On apparent appearances

From: Chris Cogan (ccogan@sfo.com)
Date: Tue Jan 25 2000 - 22:41:37 EST

  • Next message: Susan Brassfield: "The Kansas Science Education Standards"

    As we all know, many things that *are* in fact designed *appear* to be the
    result of blind evolution. For example, if I build a lean-to in the woods
    that does in fact happen to reduce my exposure to the elements, some might
    argue that this activity looks *remarkably* like the evolved but not humanly
    intelligent behavior of some birds and other animals that build various
    kinds of shelters.

    But, if we look more closely (a risky business) we see that, though the
    activity of building a lean-to *appears* to be no more than the evolved
    instinctual activities of an animal responding to external and internal
    stimuli, we can see that there actually *is* an element of *intelligent
    design* in the activity.
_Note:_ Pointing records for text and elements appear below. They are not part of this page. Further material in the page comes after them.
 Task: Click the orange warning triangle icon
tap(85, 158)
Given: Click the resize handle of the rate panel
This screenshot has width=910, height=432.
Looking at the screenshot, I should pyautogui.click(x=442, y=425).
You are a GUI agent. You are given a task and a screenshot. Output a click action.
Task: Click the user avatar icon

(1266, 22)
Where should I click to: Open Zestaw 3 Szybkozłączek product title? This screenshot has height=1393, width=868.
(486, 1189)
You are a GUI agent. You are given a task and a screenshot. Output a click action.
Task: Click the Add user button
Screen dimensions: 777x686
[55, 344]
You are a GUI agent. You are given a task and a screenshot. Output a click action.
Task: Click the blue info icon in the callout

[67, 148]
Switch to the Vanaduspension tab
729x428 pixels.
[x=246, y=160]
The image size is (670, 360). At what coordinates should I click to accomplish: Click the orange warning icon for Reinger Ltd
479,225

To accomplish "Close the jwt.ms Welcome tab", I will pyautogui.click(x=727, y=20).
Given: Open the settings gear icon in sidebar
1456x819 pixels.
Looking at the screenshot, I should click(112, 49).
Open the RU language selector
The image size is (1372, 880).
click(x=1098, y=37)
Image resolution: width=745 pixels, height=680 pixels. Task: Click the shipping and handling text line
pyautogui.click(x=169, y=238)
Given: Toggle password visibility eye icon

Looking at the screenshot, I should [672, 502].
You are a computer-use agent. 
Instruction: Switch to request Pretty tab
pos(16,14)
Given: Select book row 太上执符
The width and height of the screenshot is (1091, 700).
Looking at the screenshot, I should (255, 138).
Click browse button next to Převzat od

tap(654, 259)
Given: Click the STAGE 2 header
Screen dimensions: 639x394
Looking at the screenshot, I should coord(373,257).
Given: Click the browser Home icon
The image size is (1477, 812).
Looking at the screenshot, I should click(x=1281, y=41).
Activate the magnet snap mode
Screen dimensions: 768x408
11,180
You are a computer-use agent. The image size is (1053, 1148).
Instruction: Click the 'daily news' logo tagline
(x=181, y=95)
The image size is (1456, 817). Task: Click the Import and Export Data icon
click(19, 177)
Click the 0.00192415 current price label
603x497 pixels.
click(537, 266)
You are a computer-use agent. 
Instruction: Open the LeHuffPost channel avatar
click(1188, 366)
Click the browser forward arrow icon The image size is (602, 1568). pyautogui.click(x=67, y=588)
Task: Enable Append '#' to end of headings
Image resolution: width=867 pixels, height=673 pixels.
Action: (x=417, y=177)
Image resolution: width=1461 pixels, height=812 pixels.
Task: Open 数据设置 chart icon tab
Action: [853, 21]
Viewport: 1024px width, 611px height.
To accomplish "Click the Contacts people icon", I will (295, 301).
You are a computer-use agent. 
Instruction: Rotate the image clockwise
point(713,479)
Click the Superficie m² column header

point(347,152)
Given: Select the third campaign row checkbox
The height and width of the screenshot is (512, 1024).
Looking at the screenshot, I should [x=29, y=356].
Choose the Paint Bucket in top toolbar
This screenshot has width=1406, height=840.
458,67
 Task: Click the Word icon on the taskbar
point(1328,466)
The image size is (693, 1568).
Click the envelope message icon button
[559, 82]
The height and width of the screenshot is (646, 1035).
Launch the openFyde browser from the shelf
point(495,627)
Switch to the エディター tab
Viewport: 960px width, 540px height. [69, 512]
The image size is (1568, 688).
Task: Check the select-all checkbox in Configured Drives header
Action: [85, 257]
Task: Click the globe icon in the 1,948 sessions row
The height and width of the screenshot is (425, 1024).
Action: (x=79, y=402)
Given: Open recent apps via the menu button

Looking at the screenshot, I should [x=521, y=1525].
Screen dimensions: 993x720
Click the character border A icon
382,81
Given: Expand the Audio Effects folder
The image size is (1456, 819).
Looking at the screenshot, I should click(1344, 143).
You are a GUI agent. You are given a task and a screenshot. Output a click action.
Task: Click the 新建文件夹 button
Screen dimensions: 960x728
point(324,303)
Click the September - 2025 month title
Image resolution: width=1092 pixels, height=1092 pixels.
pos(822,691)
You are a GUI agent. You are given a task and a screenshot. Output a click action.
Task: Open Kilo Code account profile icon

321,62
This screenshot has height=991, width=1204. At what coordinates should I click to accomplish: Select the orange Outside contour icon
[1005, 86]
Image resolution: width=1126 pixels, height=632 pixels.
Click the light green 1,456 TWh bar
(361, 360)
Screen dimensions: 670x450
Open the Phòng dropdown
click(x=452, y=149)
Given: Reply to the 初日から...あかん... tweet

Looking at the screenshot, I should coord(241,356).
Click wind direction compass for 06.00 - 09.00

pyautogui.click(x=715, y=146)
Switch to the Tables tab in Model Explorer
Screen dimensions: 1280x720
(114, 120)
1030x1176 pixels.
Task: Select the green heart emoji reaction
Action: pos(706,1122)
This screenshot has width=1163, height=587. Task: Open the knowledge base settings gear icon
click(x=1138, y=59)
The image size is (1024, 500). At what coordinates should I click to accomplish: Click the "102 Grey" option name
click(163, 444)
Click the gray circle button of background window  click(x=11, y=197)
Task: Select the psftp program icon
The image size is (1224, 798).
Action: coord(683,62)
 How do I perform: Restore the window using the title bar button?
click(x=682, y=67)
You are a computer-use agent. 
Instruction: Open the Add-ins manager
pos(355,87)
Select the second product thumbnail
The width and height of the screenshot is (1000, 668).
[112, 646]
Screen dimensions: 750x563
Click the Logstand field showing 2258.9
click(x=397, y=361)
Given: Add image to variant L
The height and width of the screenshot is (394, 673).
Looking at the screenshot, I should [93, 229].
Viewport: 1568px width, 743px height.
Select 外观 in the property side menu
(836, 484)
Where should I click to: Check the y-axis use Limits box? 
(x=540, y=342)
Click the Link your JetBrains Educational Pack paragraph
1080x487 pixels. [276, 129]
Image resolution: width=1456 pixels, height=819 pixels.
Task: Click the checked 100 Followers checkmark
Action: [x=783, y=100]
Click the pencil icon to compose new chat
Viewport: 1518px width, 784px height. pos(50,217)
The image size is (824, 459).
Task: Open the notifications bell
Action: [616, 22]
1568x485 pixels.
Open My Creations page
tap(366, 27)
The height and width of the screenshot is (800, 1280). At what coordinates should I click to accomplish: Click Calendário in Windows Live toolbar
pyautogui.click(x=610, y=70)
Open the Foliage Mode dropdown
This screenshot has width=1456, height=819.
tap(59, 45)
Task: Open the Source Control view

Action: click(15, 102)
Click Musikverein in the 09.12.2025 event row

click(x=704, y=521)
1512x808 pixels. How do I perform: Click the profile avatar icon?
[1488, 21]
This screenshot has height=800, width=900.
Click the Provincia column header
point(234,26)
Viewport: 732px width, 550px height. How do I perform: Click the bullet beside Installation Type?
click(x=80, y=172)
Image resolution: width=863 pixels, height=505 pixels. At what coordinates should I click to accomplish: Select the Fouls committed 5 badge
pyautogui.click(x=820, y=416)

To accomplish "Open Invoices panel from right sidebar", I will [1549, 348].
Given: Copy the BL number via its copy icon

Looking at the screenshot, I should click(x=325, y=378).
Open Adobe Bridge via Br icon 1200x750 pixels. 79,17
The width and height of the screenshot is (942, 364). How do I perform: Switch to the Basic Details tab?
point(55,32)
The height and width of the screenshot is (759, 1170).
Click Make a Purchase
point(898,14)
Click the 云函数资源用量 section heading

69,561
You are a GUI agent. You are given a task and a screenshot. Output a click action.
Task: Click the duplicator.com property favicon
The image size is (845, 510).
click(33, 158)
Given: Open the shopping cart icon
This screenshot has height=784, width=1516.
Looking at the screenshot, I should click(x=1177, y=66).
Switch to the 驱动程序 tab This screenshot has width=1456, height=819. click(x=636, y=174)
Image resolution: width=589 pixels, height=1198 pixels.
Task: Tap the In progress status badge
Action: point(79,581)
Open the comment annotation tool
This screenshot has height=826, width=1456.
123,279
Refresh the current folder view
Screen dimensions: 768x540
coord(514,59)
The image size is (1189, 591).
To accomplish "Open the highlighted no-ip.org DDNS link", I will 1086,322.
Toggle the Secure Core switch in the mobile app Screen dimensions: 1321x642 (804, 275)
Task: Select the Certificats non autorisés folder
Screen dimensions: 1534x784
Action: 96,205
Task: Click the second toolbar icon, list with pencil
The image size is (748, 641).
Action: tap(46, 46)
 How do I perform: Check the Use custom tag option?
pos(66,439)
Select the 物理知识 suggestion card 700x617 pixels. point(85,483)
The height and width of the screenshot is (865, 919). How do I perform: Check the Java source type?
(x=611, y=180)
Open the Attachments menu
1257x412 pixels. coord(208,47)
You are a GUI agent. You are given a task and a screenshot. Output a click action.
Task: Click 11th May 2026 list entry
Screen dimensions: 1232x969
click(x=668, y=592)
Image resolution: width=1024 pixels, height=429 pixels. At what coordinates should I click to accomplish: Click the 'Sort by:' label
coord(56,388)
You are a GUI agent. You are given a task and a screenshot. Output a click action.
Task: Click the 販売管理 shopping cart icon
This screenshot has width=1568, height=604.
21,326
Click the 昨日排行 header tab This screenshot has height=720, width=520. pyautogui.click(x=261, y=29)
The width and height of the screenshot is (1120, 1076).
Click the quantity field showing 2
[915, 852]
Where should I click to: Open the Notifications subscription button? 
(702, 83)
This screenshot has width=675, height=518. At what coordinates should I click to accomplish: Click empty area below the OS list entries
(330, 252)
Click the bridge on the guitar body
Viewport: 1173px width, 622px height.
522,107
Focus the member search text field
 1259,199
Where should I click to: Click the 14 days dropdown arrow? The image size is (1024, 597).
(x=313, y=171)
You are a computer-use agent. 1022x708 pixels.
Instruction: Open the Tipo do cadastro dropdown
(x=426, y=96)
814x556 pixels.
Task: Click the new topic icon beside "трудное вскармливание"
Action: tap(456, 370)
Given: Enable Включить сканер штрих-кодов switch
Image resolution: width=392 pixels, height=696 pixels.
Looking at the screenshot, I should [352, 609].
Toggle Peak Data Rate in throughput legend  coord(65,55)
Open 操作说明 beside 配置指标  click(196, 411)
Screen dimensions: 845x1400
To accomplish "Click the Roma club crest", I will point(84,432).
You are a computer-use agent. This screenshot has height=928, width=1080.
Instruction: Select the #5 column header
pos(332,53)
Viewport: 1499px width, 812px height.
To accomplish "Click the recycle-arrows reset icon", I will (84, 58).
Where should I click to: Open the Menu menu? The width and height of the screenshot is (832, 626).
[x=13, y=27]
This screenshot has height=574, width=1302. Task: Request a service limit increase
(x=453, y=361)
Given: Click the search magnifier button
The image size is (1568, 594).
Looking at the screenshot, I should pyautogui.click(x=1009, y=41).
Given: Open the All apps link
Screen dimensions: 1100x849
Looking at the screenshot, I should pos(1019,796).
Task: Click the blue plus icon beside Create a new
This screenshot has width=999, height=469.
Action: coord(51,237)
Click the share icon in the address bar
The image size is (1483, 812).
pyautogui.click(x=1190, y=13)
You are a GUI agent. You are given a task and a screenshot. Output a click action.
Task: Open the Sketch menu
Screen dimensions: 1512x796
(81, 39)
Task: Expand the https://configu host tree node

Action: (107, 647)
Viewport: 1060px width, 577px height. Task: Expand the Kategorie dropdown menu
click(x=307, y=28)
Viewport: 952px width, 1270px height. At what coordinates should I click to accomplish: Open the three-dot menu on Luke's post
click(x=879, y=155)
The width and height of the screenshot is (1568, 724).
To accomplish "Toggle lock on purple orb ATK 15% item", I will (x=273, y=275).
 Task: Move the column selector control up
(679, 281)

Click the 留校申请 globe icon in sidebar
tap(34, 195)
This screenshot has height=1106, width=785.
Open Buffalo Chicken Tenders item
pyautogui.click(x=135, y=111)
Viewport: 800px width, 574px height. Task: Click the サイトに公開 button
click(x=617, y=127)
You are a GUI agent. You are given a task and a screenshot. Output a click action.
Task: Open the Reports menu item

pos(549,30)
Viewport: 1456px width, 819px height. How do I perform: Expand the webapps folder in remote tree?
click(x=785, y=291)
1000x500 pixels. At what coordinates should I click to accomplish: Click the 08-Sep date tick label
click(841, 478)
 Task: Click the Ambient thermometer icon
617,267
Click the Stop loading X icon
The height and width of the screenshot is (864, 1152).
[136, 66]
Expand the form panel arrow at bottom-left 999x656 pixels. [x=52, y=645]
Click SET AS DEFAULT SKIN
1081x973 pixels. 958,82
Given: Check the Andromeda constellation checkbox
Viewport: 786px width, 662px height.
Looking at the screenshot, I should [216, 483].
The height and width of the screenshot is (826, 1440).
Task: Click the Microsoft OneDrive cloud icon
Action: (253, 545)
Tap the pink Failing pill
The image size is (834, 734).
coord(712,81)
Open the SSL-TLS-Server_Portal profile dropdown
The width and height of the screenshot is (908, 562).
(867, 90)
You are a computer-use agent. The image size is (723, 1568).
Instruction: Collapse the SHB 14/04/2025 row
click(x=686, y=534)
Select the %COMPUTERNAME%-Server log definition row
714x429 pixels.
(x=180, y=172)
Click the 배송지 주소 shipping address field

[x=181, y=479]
But, oddly, we cannot tell this merely from an
    observation of the one instance by itself. We must gather a considerable
    background of knowledge about the human species to be able to more or less
    conclusively argue that such activity does in fact involve intelligent

    Here's a comparison of two hypothetical conversations. One is between an
    observer and a "person-like" being who has just built a shelter
    *un*intelligently. The other is between the same observer and a person who
    *did* build the shelter intelligently. Notice, before I begin, that the
    shelter itself is the same in either case.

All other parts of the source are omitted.